WORK ORDER
Return the lines below exactly, please, from the one containing "The width and" through the last one, both included, and leave out any pictures.

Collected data

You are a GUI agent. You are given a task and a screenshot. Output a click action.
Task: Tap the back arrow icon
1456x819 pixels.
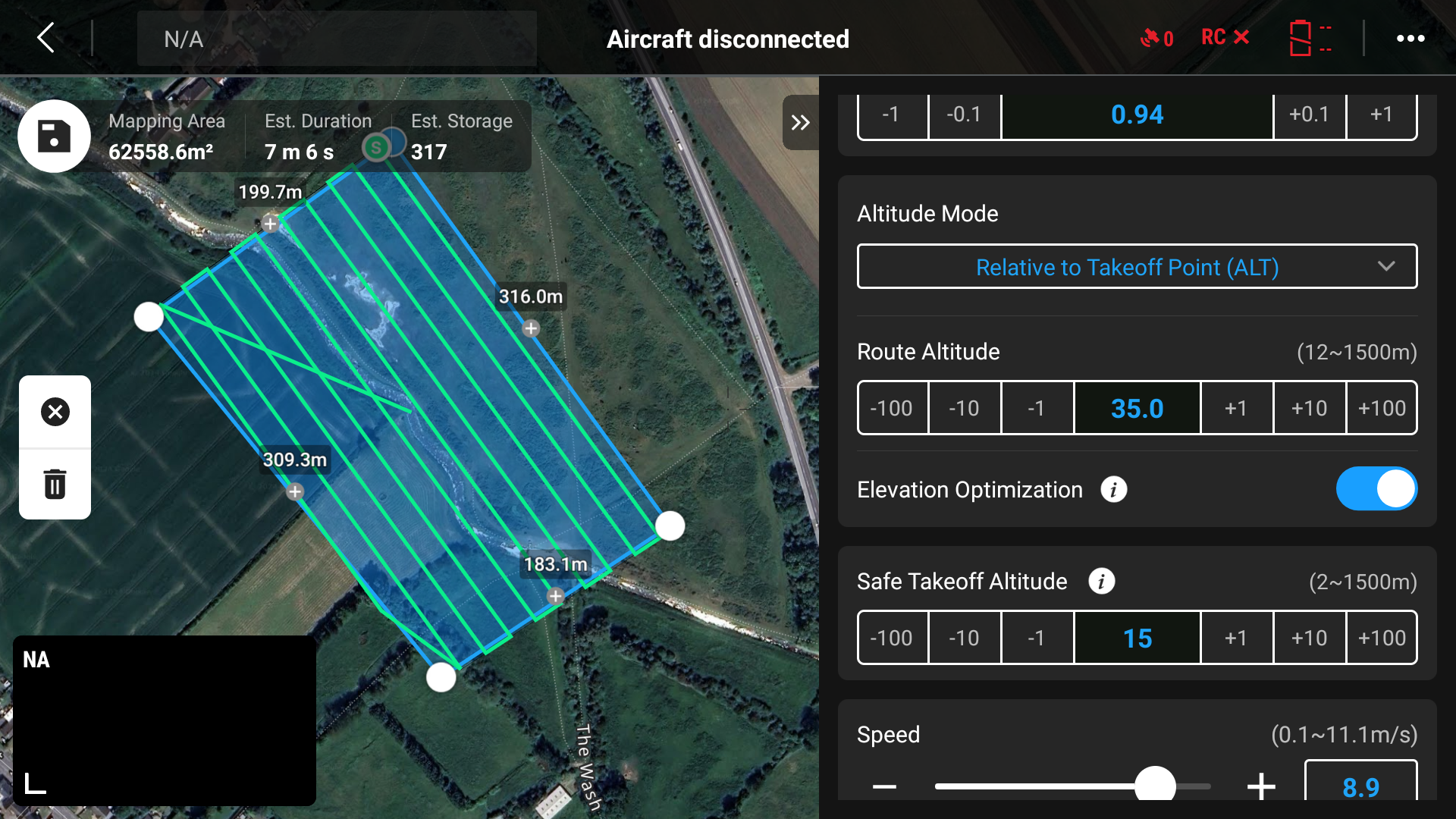(x=46, y=37)
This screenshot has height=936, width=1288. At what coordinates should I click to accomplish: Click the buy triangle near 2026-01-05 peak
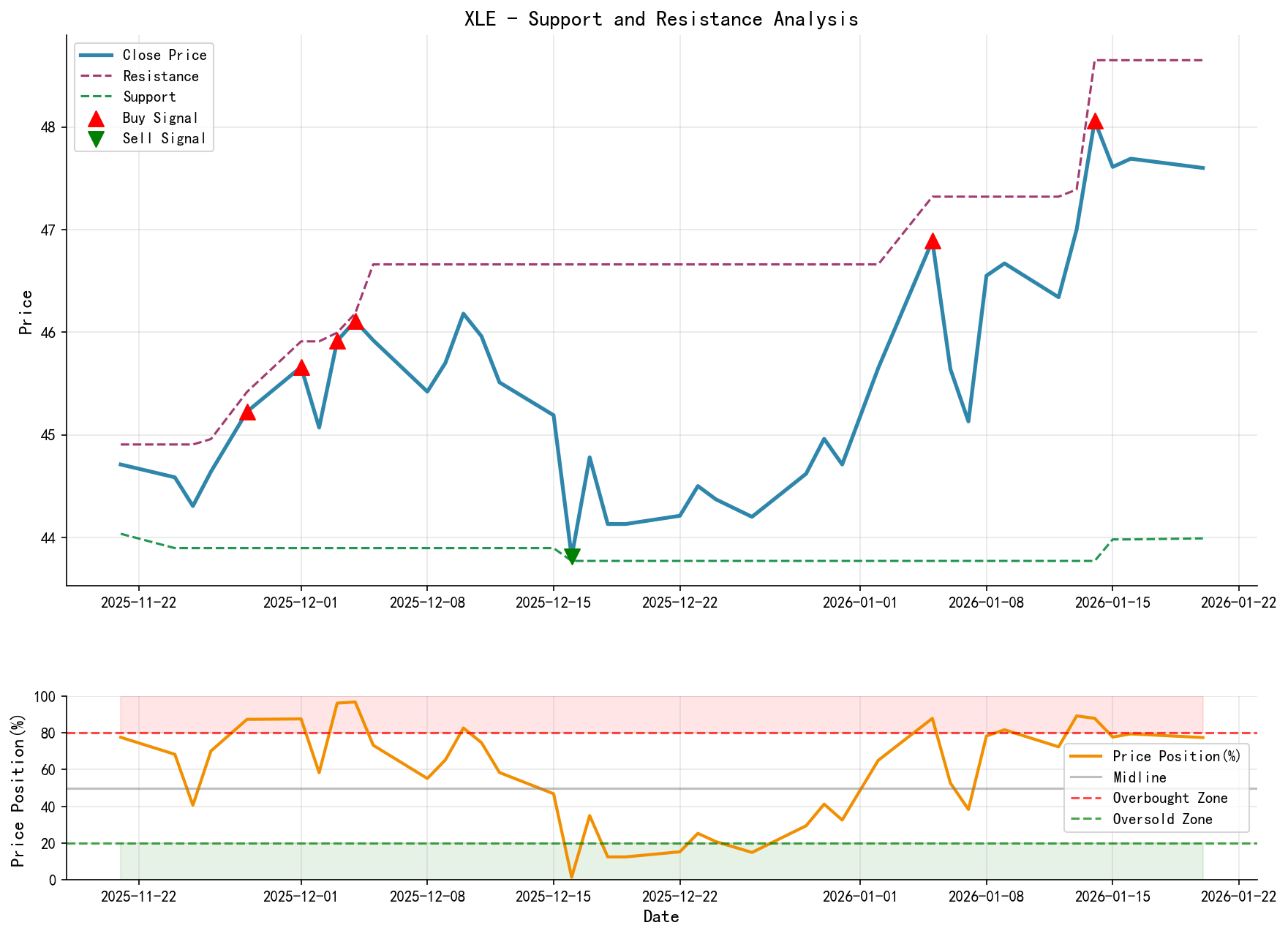pos(934,241)
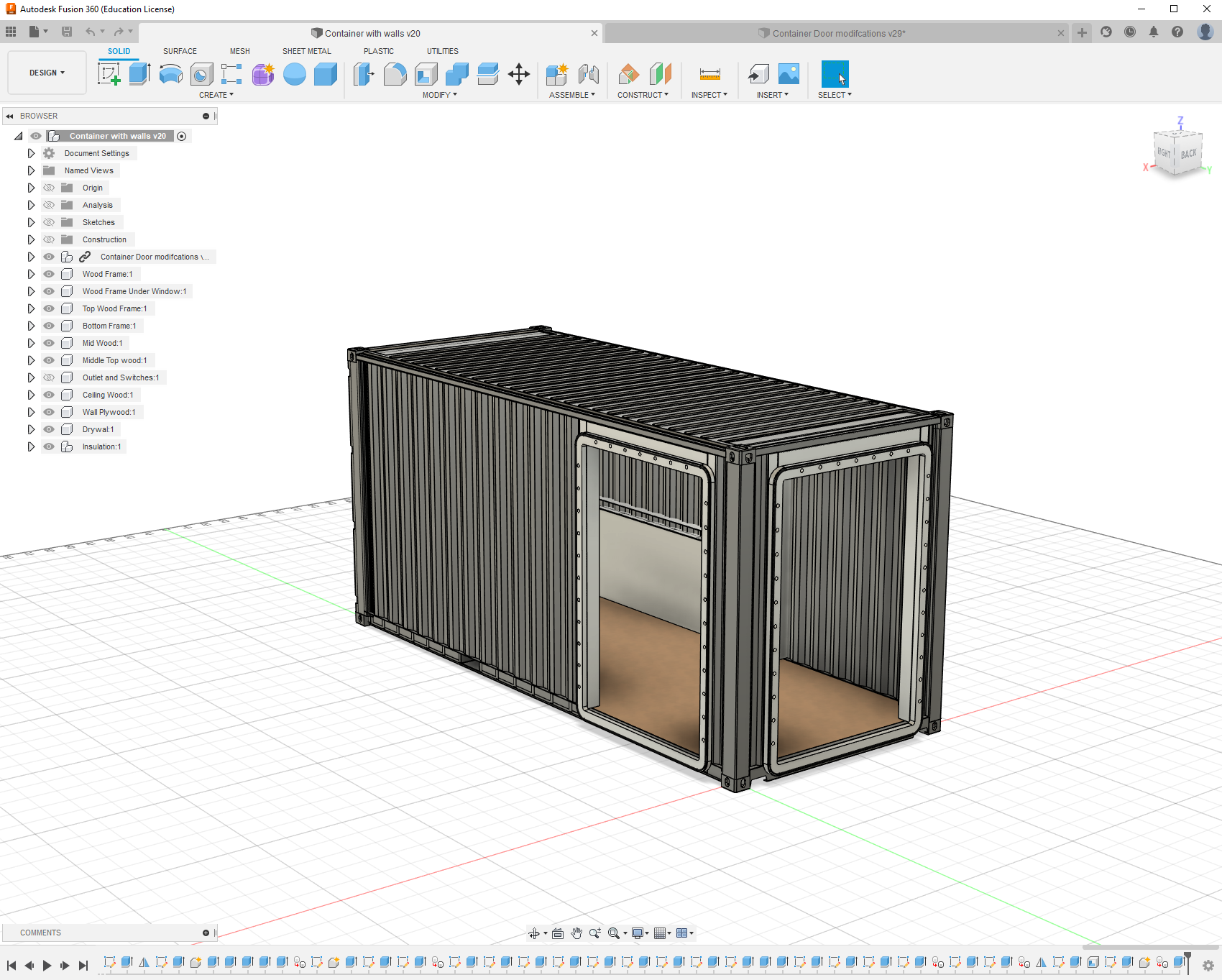This screenshot has width=1222, height=980.
Task: Show the Origin folder
Action: pyautogui.click(x=48, y=188)
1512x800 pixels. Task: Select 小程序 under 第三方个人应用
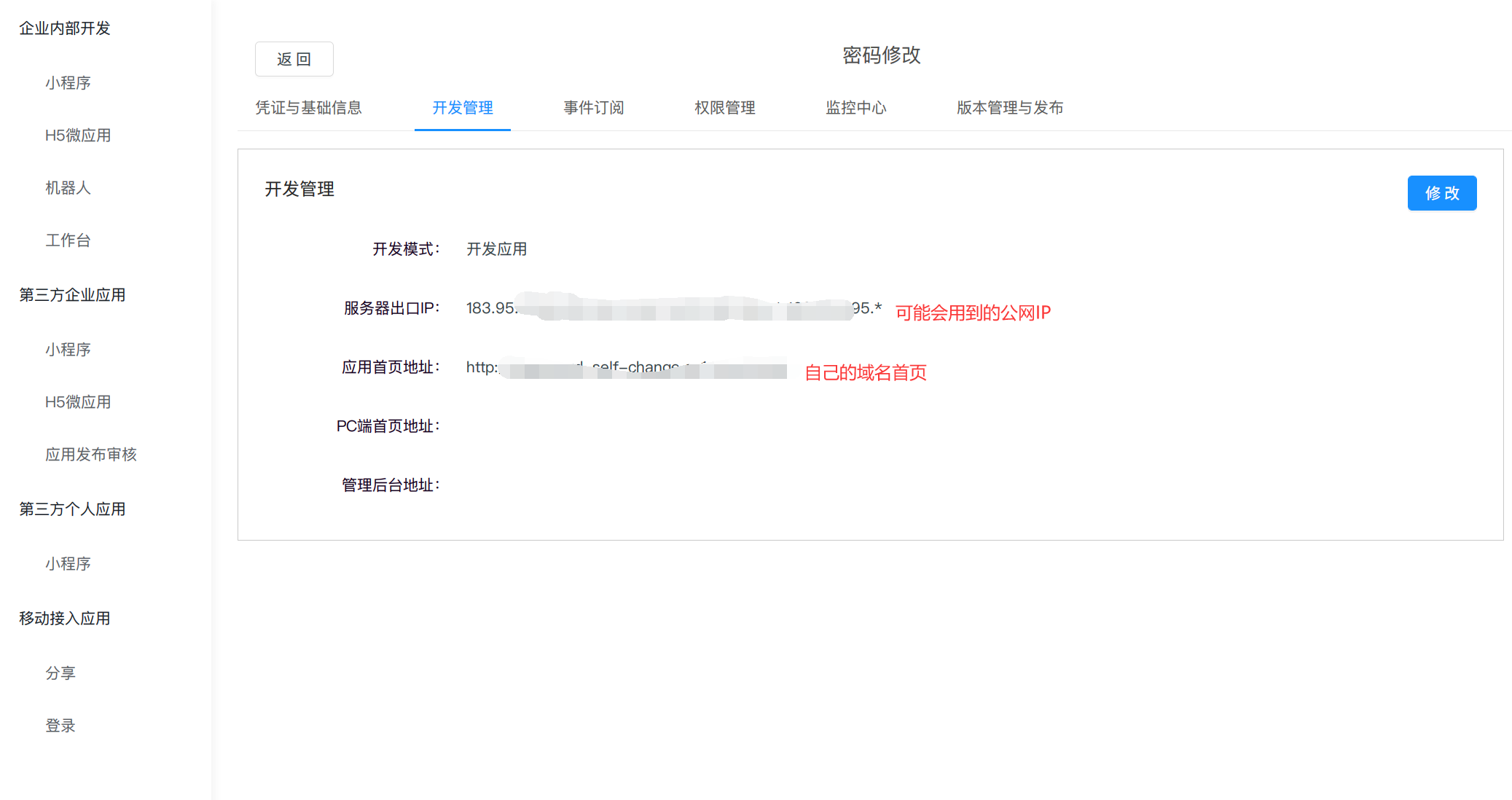(x=68, y=564)
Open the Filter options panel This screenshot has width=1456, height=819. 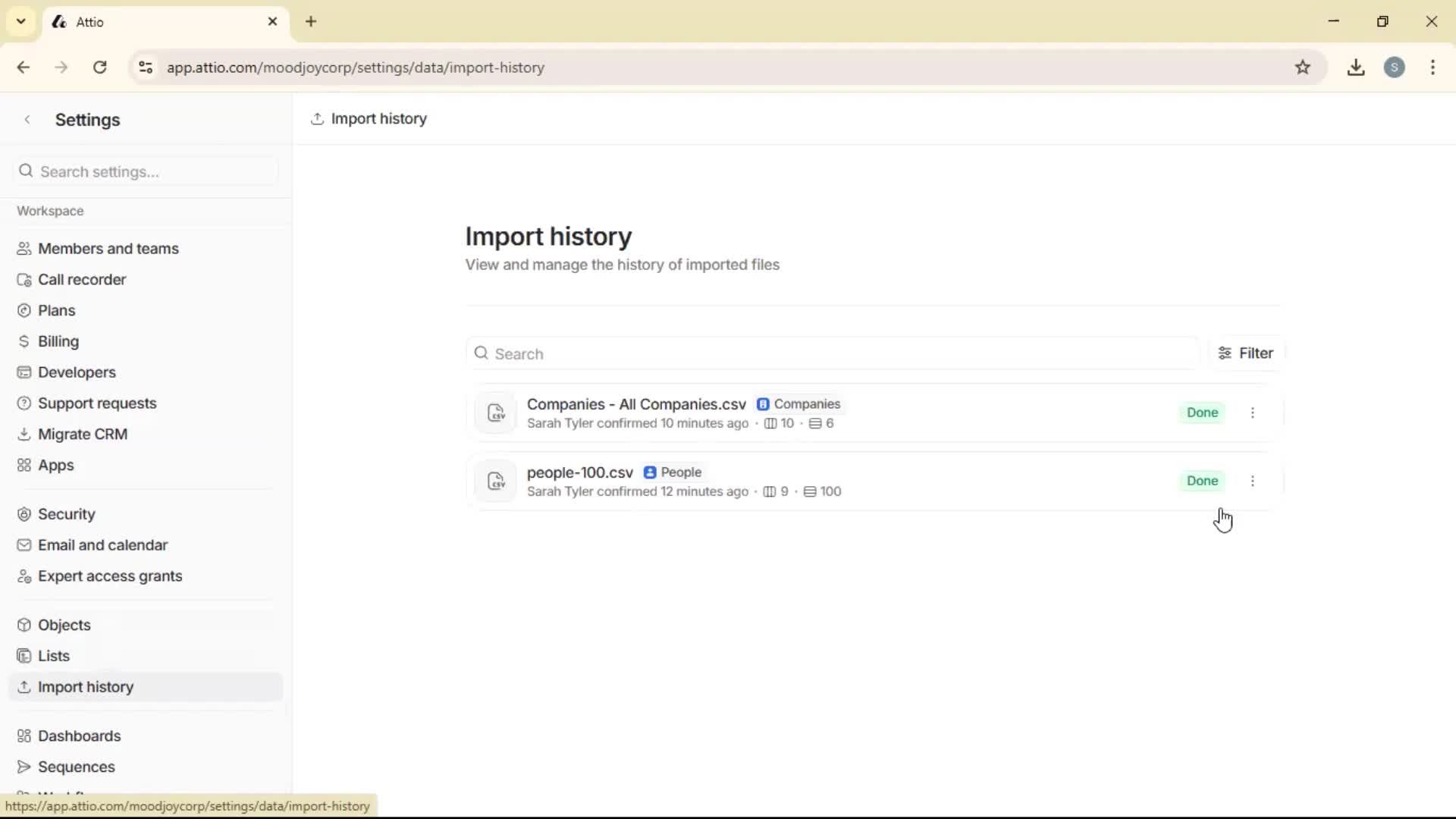point(1246,352)
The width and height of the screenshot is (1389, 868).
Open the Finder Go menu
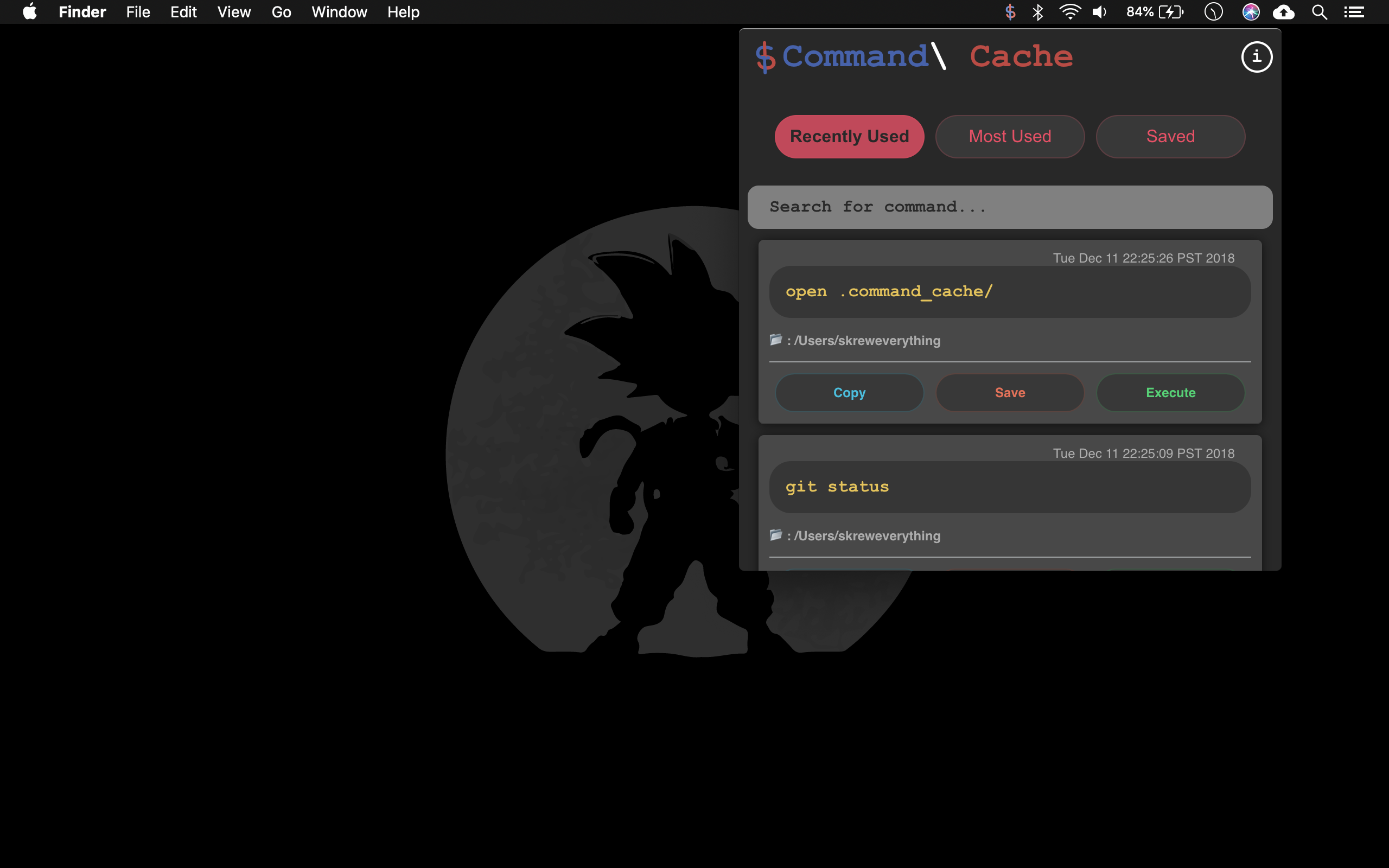[x=281, y=12]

ANSWER SECTION
The width and height of the screenshot is (1389, 868).
Open the Finder Go menu
[x=281, y=12]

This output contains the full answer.